FDA Updates Face Sheets Attributable to Elevated Dangers of Myocarditis and Pericarditis
As the risk of myocarditis and pericarditis becomes clearer after the Covid vaccination, I have a simple question for all of us with children who cannot tell us exactly or at all about their state of health.
If your child has an fast beating, fluttering or pounding heart, Would he or she have the ability to tell you?
At home, that answer is a resounding NO, NO, and NO. Let’s say your child could communicate or you were able to figure out the problem through your super duper autism parenting intuition with special secret life decoder skills. Would your child tolerate any of the tests that would be done in the emergency room?
Worse, your doctor may not be able to diagnose properly! Classified as a rare disease, myocarditis is misdiagnosed by doctors and is the third leading cause of sudden death in young people. Source: Myocarditis Foundation
Diagnosing myocarditis is difficult because it looks like so many other diseases. The diagnosis is first made through medical history and a physical exam by a doctor. A physical exam may show rapid heart rate, abnormal blood pressure and breathing rate, an abnormal examination of the heart and lungs, and sometimes an enlarged liver. Special tests such as a chest x-ray, electrocardiogram, and echocardiogram can help with the diagnosis. Sometimes blood tests are done to show the presence or cause of inflammation. The best way to diagnose myocarditis is to look at a small piece of heart muscle under a microscope. Samples of the heart muscle are taken with a bioptome, a thin, flexible tube with small cutting jaws on the tip. The bioptome is inserted through a vein in the patient’s neck and positioned in the heart. Once the bioptome is in position, it takes very small heart muscle samples for analysis.

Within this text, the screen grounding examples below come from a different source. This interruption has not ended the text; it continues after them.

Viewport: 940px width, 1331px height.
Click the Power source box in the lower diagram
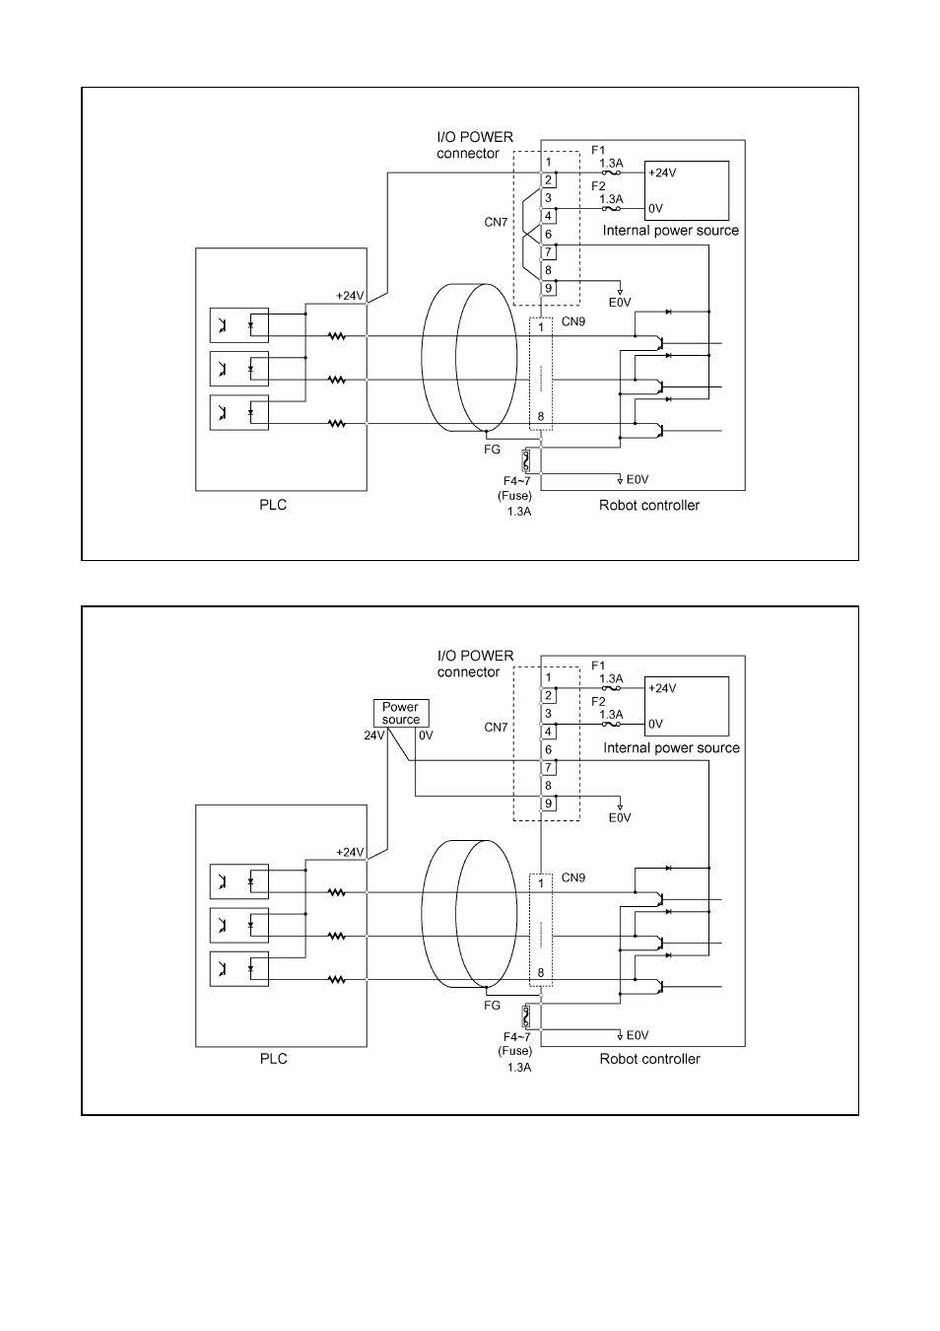(x=401, y=713)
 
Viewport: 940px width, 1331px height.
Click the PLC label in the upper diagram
(x=273, y=505)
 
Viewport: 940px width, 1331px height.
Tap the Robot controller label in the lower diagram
(x=649, y=1059)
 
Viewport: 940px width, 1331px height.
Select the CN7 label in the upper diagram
(x=496, y=223)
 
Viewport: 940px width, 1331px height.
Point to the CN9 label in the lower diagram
(x=573, y=876)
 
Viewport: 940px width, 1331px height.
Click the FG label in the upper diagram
(x=492, y=450)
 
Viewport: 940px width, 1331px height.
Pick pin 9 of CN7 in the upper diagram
(x=548, y=288)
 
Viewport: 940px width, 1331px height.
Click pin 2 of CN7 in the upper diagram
(x=548, y=180)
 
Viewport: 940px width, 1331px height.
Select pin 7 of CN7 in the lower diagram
(x=548, y=768)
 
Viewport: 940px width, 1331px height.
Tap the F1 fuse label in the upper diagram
(x=598, y=150)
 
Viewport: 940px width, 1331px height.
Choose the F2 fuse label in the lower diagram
(x=598, y=701)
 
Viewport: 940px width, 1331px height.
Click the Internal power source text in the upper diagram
(x=670, y=231)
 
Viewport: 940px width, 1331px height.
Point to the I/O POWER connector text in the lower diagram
(x=475, y=664)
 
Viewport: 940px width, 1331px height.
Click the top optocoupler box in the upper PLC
(x=238, y=325)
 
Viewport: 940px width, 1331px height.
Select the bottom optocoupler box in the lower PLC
(x=238, y=968)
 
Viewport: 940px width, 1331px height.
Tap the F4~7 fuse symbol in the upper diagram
(x=527, y=460)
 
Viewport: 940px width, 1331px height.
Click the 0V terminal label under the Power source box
(x=425, y=736)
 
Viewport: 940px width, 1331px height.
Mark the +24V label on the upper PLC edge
(x=350, y=295)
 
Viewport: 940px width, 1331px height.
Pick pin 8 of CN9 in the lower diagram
(x=540, y=972)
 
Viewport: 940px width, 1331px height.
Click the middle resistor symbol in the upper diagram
(x=337, y=380)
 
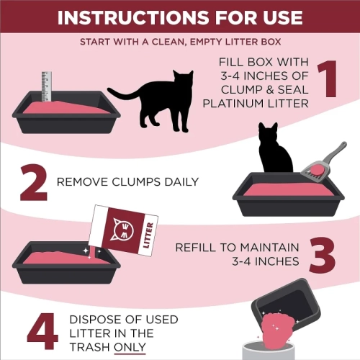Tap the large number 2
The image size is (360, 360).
point(32,184)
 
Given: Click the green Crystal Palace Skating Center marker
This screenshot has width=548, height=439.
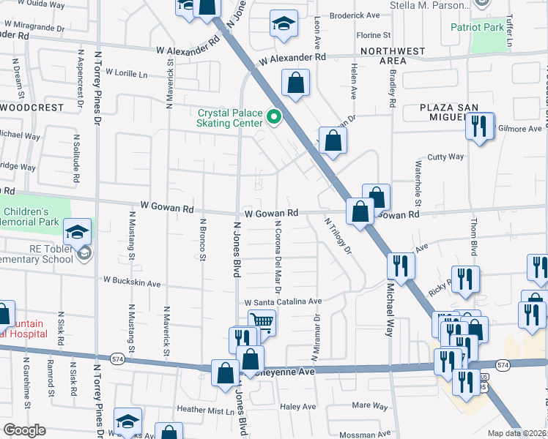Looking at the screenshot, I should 275,116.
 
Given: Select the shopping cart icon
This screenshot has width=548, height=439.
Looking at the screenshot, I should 262,322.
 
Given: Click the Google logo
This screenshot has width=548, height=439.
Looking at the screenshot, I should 24,430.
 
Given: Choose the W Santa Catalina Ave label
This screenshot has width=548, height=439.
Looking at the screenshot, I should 283,301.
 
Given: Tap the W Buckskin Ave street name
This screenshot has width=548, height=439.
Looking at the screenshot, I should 132,281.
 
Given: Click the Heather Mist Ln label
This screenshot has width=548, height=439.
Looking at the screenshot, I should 205,410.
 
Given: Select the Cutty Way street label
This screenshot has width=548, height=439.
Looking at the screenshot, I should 445,157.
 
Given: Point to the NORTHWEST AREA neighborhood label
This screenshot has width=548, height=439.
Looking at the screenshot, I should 393,56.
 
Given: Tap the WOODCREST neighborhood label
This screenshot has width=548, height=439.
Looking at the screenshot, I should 32,107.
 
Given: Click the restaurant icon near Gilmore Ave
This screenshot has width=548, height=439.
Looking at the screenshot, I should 479,127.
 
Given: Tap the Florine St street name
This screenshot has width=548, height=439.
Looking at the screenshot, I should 374,35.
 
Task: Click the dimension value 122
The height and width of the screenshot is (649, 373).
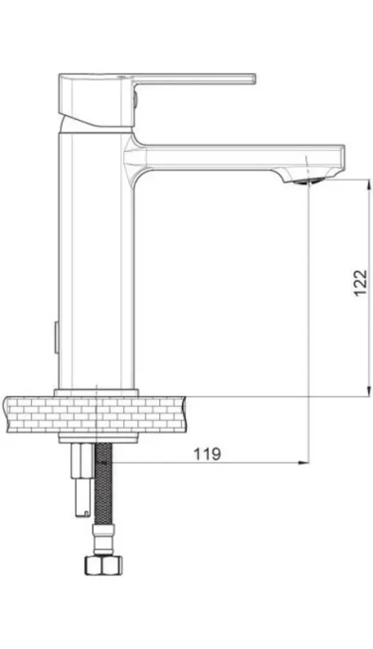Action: tap(360, 283)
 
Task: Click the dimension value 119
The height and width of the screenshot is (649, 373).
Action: tap(207, 454)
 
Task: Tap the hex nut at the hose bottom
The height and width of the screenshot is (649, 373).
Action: tap(104, 565)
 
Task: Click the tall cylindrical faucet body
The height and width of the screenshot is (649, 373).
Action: tap(96, 261)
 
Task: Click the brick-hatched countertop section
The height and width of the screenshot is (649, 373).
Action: tap(95, 414)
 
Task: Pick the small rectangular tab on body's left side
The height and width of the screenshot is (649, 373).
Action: tap(56, 338)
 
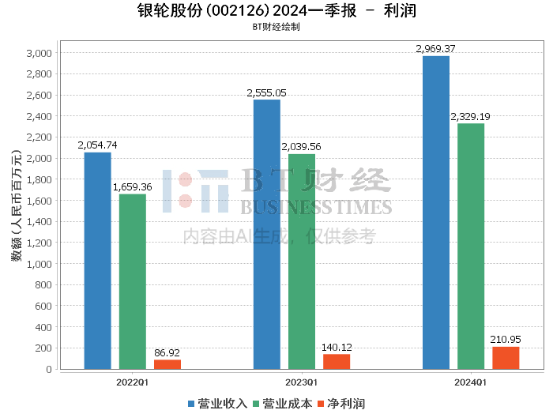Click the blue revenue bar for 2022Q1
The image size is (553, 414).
point(98,261)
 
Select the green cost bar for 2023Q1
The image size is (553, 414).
point(302,262)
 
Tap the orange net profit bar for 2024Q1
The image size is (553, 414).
point(506,358)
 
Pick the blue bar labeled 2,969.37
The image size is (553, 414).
point(436,213)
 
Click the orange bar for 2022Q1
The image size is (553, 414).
point(167,365)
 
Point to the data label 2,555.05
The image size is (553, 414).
point(267,93)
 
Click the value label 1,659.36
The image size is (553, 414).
point(132,187)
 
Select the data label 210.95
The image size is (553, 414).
point(506,339)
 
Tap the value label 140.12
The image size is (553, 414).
point(337,348)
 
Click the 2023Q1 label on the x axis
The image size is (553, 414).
point(301,382)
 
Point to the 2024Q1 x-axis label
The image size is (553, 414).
point(471,382)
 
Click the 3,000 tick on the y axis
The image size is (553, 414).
point(40,53)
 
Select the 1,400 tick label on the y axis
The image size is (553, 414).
point(40,222)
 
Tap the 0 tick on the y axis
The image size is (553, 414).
point(49,369)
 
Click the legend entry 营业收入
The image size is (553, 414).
point(217,404)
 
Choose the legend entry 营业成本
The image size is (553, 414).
point(283,404)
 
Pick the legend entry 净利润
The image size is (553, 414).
point(341,404)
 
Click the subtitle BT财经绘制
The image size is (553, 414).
point(276,27)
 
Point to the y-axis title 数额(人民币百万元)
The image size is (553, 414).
point(17,205)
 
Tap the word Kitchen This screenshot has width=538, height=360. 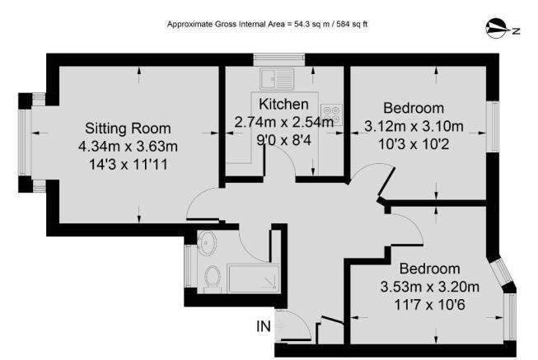tap(283, 105)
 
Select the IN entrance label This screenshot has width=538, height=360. tap(263, 327)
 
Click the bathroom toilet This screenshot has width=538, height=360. tap(212, 277)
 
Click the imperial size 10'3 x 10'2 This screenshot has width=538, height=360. tap(414, 144)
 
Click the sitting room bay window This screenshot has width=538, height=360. tap(27, 142)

Source: Chicago Children’s Hospital
Last week we passed out a student in karate class. He stumbled towards me as we were in line and collapsed in my arms. Thank goodness he came to quickly and could speak and concentrate. We hope it was due to dehydration and heat. We do not know it.
The FDA released this information in a press release last week and updated the datasheets as reports continue to come in on the global experiment called Covid Vaccination:
The U.S. Food and Drug Administration (FDA) has continued to take action as part of the ongoing response to the COVID-19 pandemic:
Today, the FDA announced revisions to the patient and vendor datasheets for Moderna and Pfizer-BioNTech’s COVID-19 vaccines to address the suspected increased risks of myocarditis (inflammation of the heart muscle) and pericarditis (inflammation of the tissue surrounding the heart). after vaccination. For each vaccine, the leaflet for healthcare providers who administer vaccines (vaccination providers) has been revised to include a warning about myocarditis and pericarditis, and the leaflet for recipients and carers has been revised to include information about myocarditis and pericarditis. This update follows an in-depth review of the information and discussion by the CDC’s Advisory Committee on Vaccination Practices on Wednesday. The data presented at this meeting reinforced the FDA’s decision to revise the data sheets and also provided information about the specific revisions. The warning in the leaflets for healthcare providers who deliver vaccines indicates that Adverse event reports suggest an increased risk of myocarditis and pericarditis, especially after the second dose and with the onset of symptoms within a few days of vaccination. In addition, the fact sheets for recipients and carers of these vaccines indicate that Vaccine recipients should see a doctor immediately if they experience chest pain, shortness of breath, or the feeling that they have a fast beating, fluttering, or pounding heart after vaccination. The FDA and CDC are monitoring the reports, gathering additional information, and will take follow-up to evaluate the longer-term results over several months.